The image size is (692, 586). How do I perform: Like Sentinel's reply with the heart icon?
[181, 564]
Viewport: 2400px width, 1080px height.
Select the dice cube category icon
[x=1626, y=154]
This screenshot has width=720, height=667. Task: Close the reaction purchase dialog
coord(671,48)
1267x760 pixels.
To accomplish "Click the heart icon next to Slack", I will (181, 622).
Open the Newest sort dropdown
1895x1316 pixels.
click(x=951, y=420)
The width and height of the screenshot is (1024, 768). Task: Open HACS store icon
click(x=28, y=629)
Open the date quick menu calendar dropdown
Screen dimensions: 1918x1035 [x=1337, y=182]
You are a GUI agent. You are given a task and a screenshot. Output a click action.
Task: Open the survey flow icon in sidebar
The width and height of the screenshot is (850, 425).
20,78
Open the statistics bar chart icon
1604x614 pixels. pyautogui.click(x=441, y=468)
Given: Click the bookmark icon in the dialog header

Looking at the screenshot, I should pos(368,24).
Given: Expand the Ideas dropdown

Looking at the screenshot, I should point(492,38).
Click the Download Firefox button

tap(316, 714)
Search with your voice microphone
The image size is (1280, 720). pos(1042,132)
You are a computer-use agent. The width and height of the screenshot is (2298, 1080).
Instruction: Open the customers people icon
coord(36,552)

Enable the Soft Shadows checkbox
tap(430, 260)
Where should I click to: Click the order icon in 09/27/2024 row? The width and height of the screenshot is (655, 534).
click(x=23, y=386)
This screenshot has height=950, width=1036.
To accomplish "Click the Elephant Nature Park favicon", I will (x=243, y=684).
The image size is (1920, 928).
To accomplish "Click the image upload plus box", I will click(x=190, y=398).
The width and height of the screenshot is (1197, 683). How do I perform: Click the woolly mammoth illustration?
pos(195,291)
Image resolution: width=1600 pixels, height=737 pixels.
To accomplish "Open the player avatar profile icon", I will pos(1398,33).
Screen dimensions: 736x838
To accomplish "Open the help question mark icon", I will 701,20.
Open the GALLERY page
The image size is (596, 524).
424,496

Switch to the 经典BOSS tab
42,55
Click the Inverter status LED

---------------

- What you have to do -
Copy every line starting at the one containing "Switch to the 经典BOSS tab" and ending at the last of the rows, requests included, and shift each coordinate in the answers by adding -29 to it.

- Answer in full -
Switch to the 经典BOSS tab
13,26
Click the Inverter status LED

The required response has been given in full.